My husband and I planted several types of hot peppers this year, including “red hot cherry peppers”, which I’ve never encountered before. The plant is doing really well, it’s big enough that we had to put a tomato cage around it because it needed something to lean on. The little info card that came with the sprout said that the peppers will mature from green to red, but none of mine have. They just get to a certain size and stop growing, staying green. I picked them, thinking that maybe they continue to ripen off the plant, but so far no luck.

Has anyone here grown these peppers before? Should I leave them on the plant after they get to full size and just wait for them to turn red? Can I eat the ones that I already picked while they’re green, or would that be a bad gastronomical decision?

Most peppers are okay to eat green. However, for some reason, the hot ones tend to be significantly hotter when they are green than after they turn red, so be careful.

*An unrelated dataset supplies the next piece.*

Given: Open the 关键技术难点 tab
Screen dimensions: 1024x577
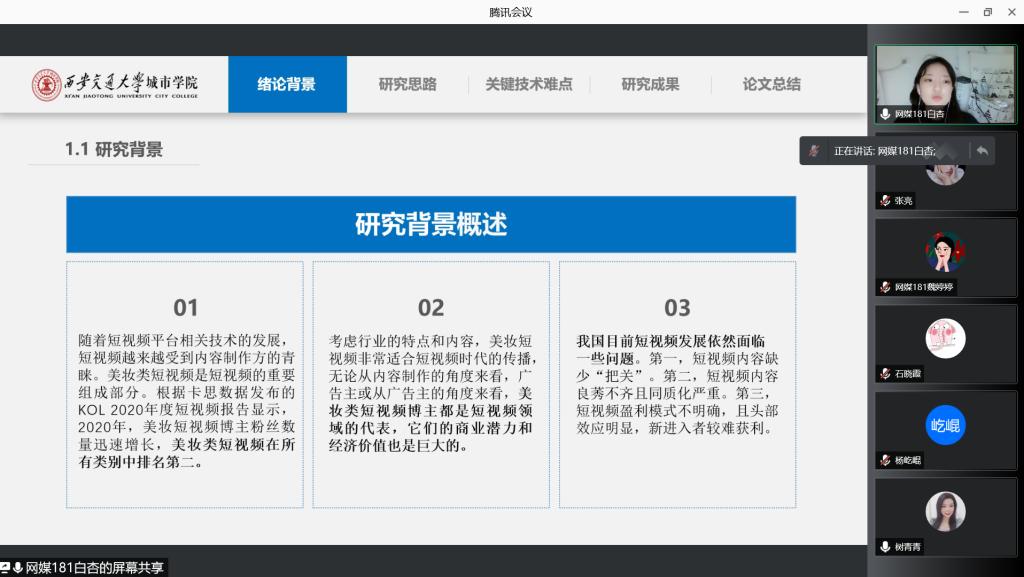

Really? I thought it was just the opposite. Interesting!

Daniel

Yeah. I discovered it when I started to cook Thai food. You can try the experiment if you have a grocery that sells green and red peppers of the same type–jalapenos for example. Red ones are riper and some of the hotness goes to sugar, I think. They also tend to be softer in texture.

That’s good news for me, bad for the hubby. The hotter, the better, sez I! :smiley:

I’d check with the members of the band first.

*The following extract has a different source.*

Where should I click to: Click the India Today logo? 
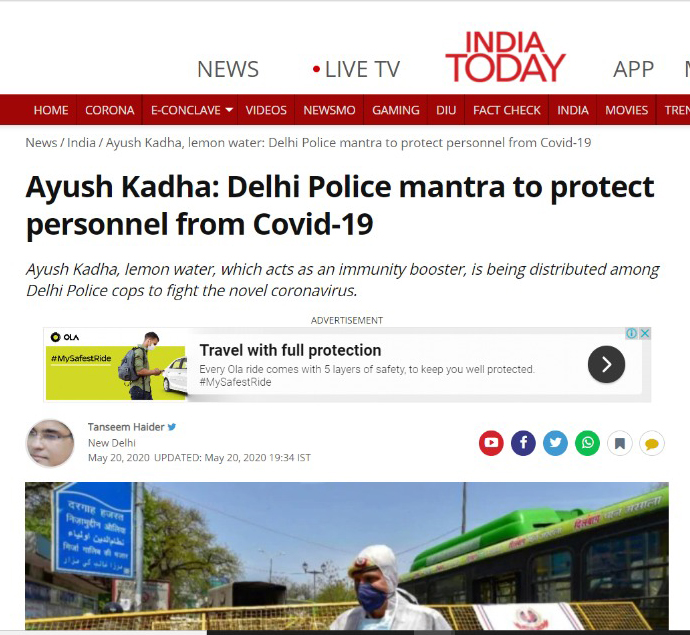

You can eat them on a boat.
You can eat them in the moat.
You can eat them fast or slow.
Either way they burn your throat.

According to this site, the ripe ones are hottest:

This site agrees:

So does this site:

I’m wondering whether they seem less hot to you because the sugars in them mask the heat for you? My experience last summer with our serranos was definitely that the red ones were almost excruciatingly hot, whereas the green ones I could nibble a little bit of them raw.

Daniel

Edit: This site looks the most reliable of any of them, and says that red peppers are generally “2-3x hotter than green fruit.”

I threw them in my fideos last night, and could barely taste them. I’m going to let them ripen to red from now on so I don’t miss out on any firey goodness! My green jalapenos were disappointingly mild as well.

Growing conditions affect the “hotness” of chiles. Cool, wet weather & too much fertilizer aren’t recommended. The plants might be happy, but hotness might disappoint. Good info here.

Variety also matters. Some types of jalapeno are bred for minimal heat to please those with timid palates. (Or tender digestive systems.)

I grew some cherry peppers a few years ago and got impatient and tried them green. The first bite I took tasted like a green pepper. The second, bigger bite I took burned. It was like there was capsacin in some of the pepper and not in other parts. Once they were ripe red, they were brutally hot. Your husband has something to look forward to when they ripen.

I read an analysis of peppers in Cooks Illustrated a couple years ago. Apparently, the outer flesh has the least heat (capsaicin), the seeds have more–and, contrary to popular belief, the most heat is in the white pith around the seeds, not in the seeds themselves. If your first bite was just of the flesh, that might explain why it wasn’t hot. (I’ve nibbled a little bit of an habanero, but based on a scary-ass thread I read here years ago, I’ve never dared to eat beyond the very outermost layer of flesh).

Daniel

Just plant some Habeneros…that’ll satisfy your need for hotness.